「知的資産」を「主体」で分類する

「知的資産」を、”誰が、何が”という「主体」に着目して分類すると、以下のようになります。

 

■人的資産

特定個人が持つ知識、経験、ノウハウ、スキル、対応力など、ある特定の個人が主体となる「知的資産」を「人的資産」と呼びます。

人的資産は、その特定個人以外に広げることが困難であるとともに、その特定個人がいなくなると、その企業から失われてしまうというリスクがあります。

 

■構造資産

組織に根付いた企業文化、データベース、ナレッジや、一個人を離れ権利化された特許権など、組織が主体となる「知的資産」を「構造資産」と呼びます。

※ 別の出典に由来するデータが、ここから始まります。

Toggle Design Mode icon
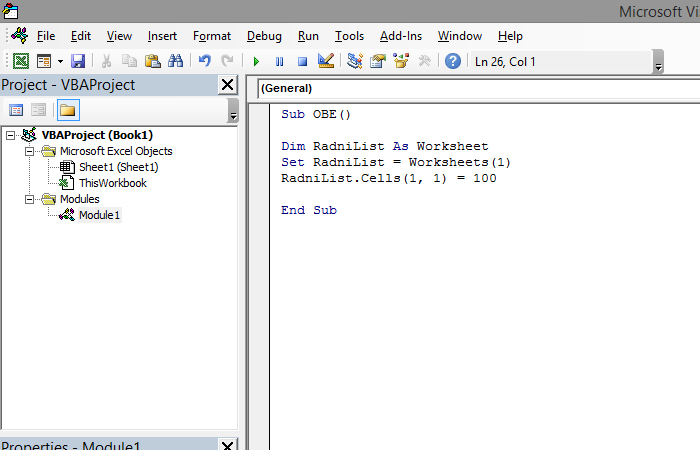Viewport: 700px width, 450px height. pyautogui.click(x=325, y=61)
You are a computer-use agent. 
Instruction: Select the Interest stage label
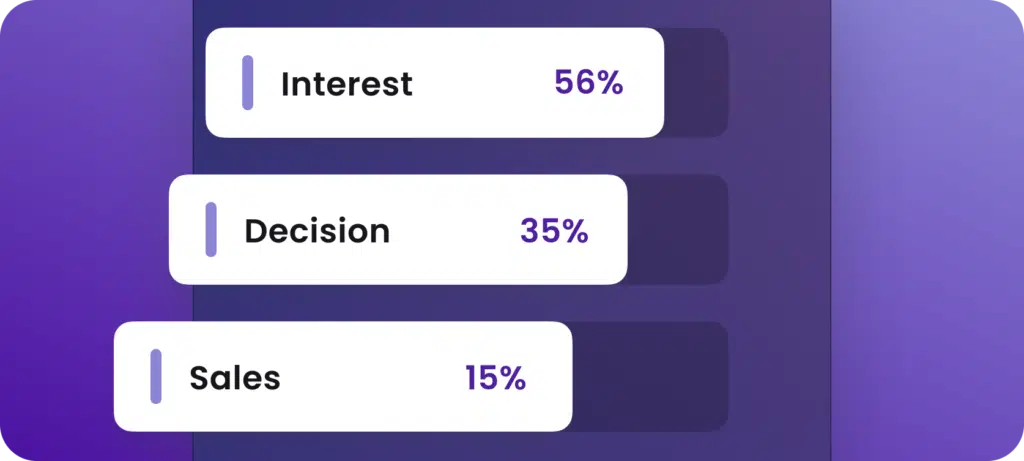click(x=346, y=84)

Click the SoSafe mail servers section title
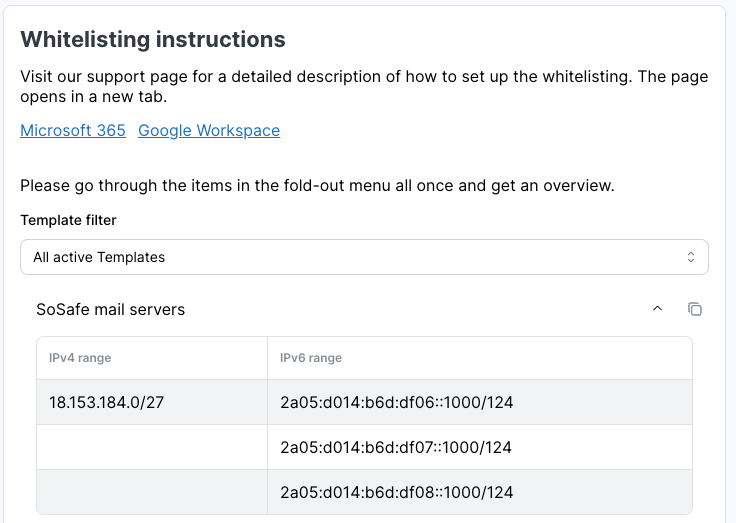coord(110,309)
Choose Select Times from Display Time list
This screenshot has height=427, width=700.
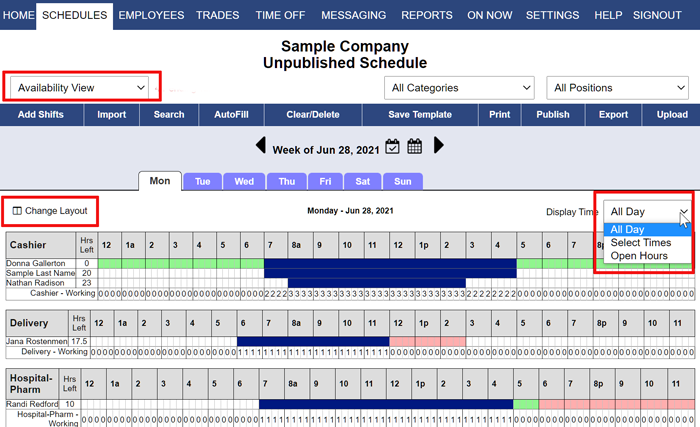pos(641,243)
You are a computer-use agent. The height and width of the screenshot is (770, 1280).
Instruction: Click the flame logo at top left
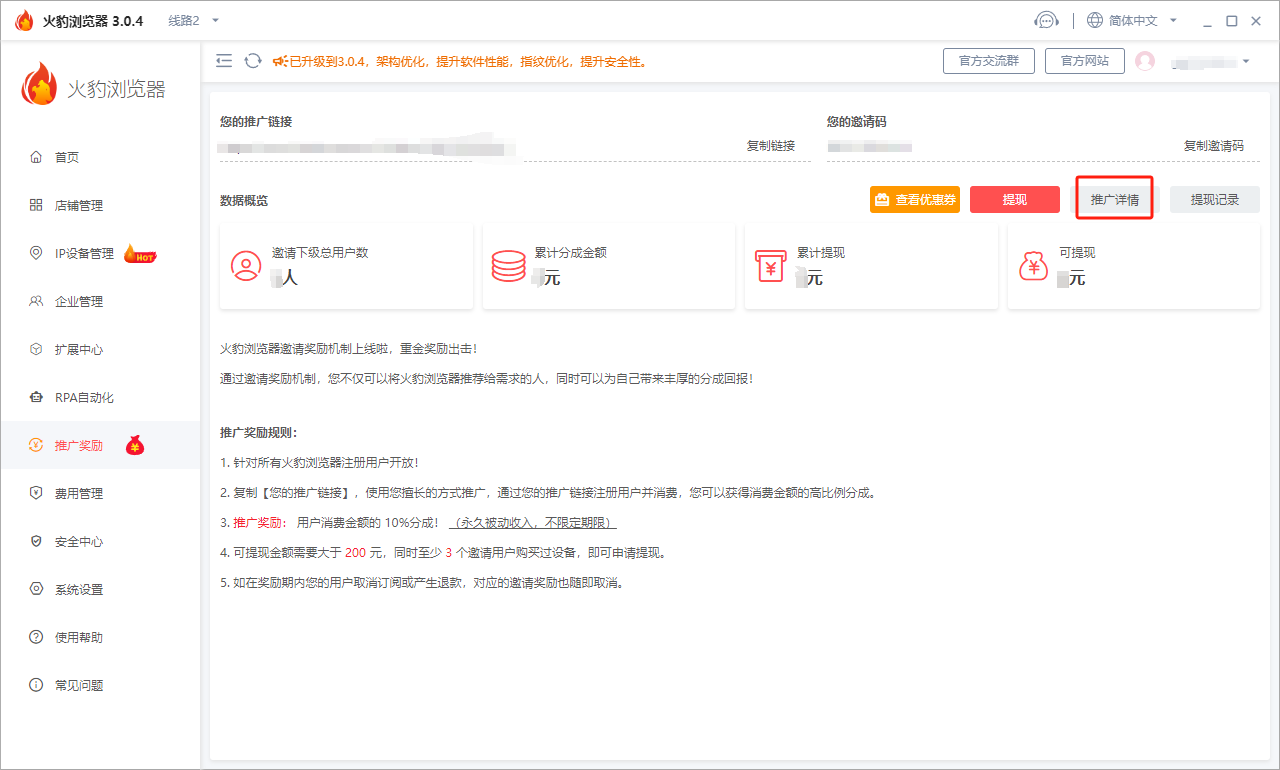[22, 19]
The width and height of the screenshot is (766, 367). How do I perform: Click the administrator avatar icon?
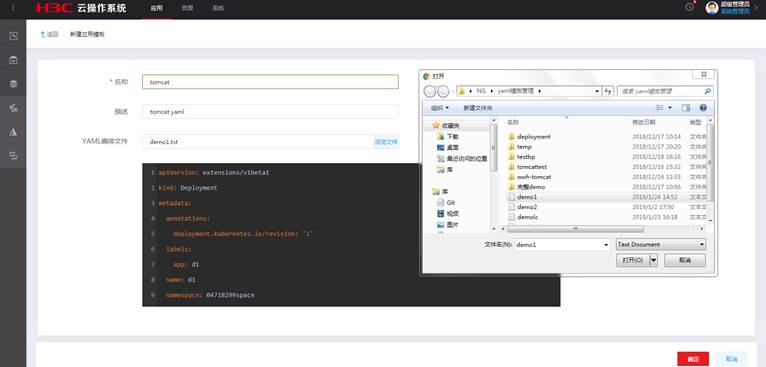point(712,7)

そのほとんどは、もともと「人的資産」だったものであり、それらが組織で共有化された資産ともいえます。
構造資産は特定個人に依存していないため、横展開がしやすく比較的長く企業に保持されるという特徴があります。

 

■関係資産

顧客との関係、取引関係などのように、企業の対外的な関係に起因する「知的資産」を「関係資産」と呼びます。

関係資産も、もとは特定個人の力による「人的資産」だった場合も多く、その関係を維持、発展させることが組織として価値があると認められはじめて「関係資産」となります。

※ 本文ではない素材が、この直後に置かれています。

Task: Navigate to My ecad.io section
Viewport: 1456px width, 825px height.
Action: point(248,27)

関係資産は、自社以外の利害関係者との関係で成り立つものであり、なにかのきっかけで突然消失してしまうリスクがあります。

 

このように、主体によって「知的資産」の損失リスクが大きく異なってきますが、この主体自体を変更することも可能なのです。

 

例えば、従業員Aさんが個人的な能力で行っていた営業活動のノウハウを整理しマニュアル化することで、営業部門全体のノウハウとすることができます。

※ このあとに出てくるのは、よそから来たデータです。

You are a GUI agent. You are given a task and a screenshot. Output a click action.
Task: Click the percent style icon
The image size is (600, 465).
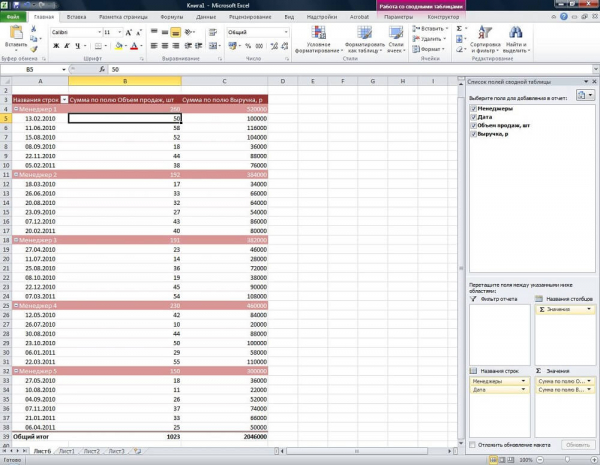point(248,46)
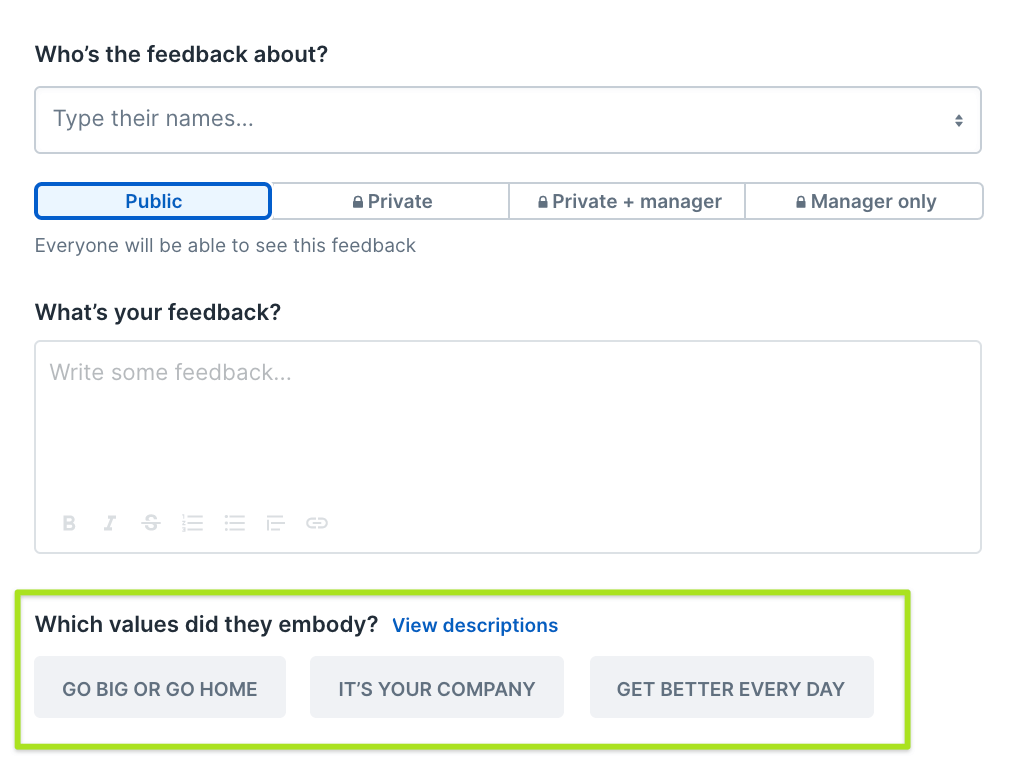This screenshot has width=1016, height=764.
Task: Focus the 'Write some feedback' text area
Action: point(508,430)
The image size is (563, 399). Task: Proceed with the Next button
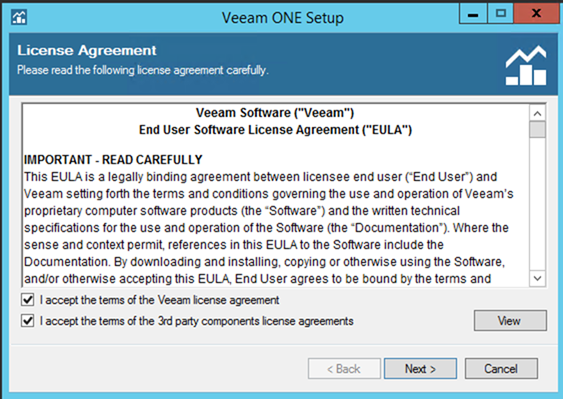point(420,368)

その結果、仮にAさんが企業からいなくなったとしても、Aさんのやり方は組織に残り「知的資産」として活用することが可能となります。

これが「人的資産」の「構造資産」化です。

 

同じく、Bさんの個人的な人脈で成り立っていた取引関係を、企業間で正式に取引契約を締結することで、Bさんに依存することなく「知的資産」として企業が活用することが可能となります。

これが「人的資産」の「関係資産」化です。

 

なにかのきっかけでその「知的資産」を失うと、企業の存続にも関わってきますので、企業としては「人的資産」よりも「構造資産」もしくは「関係資産」であるほうが、損失リスクが低く望ましいのです。

 

もちろん「知的資産」は知的活動に起因しますので、主体が変わればその性質も同一とはいきません。

Aさんの営業ノウハウをマニュアル化しても、CさんがAさんとまったく同じように営業できる訳ではありません。ですが、仮にAさんがいなくなったとしても、Cさんがある程度Aさんと同じような営業活動できるのであれば、企業としてはAさんの営業ノウハウを100%失うという事態にはならずにすむ訳です。

 

このように、「知的資産」を考えるうえで、「主体」で分類することは極めて重要です。